30 Minutes or Less - Aziz Ansari and Jesse Eisenberg - Featured

30 Minutes or Less Review

30 Minutes or Less - Jesse Eisenberg and Aziz Ansari

30 Minutes or Less is a strange sort of film, but the elements are all there to make for a decent bit of entertainment. It takes an extremely convoluted plot and boils it down to a film that clocks in at just a shade over 80 minutes. It is an affably ridiculous action comedy that wisely thinks up very simple ways to explain just how functionally illiterate all the characters are. The film continues in the same self-referential vein of most hybrid comedies of the past few years, with nods to everything from Die Hard and The Great Santini, to Friday the 13th Part 3. It all adds up to a film that is fun while it lasts, but ultimately ends up going nowhere special.

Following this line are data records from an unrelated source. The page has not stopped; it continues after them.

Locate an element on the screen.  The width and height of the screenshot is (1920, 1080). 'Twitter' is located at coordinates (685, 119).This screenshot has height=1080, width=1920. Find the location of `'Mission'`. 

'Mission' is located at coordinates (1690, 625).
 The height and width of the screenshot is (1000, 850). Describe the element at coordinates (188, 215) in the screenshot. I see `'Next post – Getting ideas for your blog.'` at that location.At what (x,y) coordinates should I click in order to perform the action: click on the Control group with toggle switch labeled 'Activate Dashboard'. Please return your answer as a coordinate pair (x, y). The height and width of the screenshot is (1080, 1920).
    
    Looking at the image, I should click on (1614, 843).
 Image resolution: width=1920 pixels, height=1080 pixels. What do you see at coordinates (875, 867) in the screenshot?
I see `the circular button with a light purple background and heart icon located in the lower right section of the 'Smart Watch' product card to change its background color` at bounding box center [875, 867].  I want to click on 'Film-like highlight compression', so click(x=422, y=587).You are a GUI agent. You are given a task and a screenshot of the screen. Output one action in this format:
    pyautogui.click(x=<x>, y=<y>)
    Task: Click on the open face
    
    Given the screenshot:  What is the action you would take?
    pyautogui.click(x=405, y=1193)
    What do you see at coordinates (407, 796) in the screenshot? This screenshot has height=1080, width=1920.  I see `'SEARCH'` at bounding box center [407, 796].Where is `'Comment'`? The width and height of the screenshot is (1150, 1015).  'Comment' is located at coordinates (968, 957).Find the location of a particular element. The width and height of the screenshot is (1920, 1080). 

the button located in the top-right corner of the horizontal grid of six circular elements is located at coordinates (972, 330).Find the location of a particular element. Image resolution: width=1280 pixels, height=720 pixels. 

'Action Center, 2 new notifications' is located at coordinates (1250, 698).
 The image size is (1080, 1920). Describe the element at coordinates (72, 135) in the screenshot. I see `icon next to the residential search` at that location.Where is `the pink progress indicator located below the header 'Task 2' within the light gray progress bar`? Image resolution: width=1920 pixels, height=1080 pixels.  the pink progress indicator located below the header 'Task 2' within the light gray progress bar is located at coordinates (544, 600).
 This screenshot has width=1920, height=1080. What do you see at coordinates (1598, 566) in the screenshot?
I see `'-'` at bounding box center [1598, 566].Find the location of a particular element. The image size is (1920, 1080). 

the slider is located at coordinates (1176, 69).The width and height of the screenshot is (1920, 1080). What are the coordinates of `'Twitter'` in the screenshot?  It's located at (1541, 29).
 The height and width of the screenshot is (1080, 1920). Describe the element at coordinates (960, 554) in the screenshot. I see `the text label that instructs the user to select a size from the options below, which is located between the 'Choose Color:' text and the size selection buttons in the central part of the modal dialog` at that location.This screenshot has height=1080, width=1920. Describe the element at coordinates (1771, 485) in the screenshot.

Lazy man-children Dwayne (Danny McBride) and Travis (Nick Swardson) have big dreams of killing Dwayne’s overbearing ex-Marine father (Fred Ward) and the inheritance to fund the opening of the first ever tanning parlour-slash-brothel in Grand Rapids, Michigan. The friends decide to hire a hitman (Michael Pena) to do the job for them, but they don’t have the cash on hand to pay for the hit.

Instead of robbing a bank themselves, Dwayne and Travis kidnap an unsuspecting slacker and pizza delivery man named Nick (Jesse Eisenberg) to do it for them, by strapping a bomb to his chest and following him around to ensure that he does the job within ten hours. Scared and not knowing where to turn, Nick turns to his former best friend and roommate Chet (Aziz Ansari) for help. Chet is mad at Nick for being in love with his sister, and Nick is mad at Chet for ruining his parents’ marriage.

While director Ruben Fleischer (Zombieland) and first time writer Michael Diliberti fill their film with countless obvious references to action blockbusters and heist films, 30 Minutes or Less feels closer in tone to a lazily made 1970s grindhouse quickie production. There is something oddly charming about how the film shrugs off any plot holes with a single sentence explanation or an incredulous snicker from one of the characters. The violence on display here is also a small step beyond your average action blockbuster.


The cast is perfectly fine, but since they are all mostly recognized comedic talents, no one really stands out from the crowd. McBride and Ansari get the biggest laughs, but that is something that casual followers of their careers probably would have expected to begin with. Pena is solid in a role that feels like an amped up take on his character from Observe and Report. In a way, the level playing field of acting talent helps the movie greatly since none of them are playing fully fleshed out characters to begin with. What little characterization the audience gets is told through expository dialog that never once shows the audience what happened to these people before the film or why they should even care.

This annoying knack of telling and not showing carries over to the very curiously truncated ending of the film, which smacks of reshoots and studio interference. Instead of explaining things like it had previously been doing, the film ends as abruptly as Jurassic Park III. Further compounding matters is a very lengthy post credits sequences that is funny, but makes no logical sense at all following the ending.

There are big laughs to be had and some cool action sequences in 30 Minutes or Less, but there is no escaping that this is a fairly clumsy movie. It is the kind of movie that is entertaining to watch, but is ultimately pretty forgettable. The title might as well be referencing the life span it will have in the memory of viewers.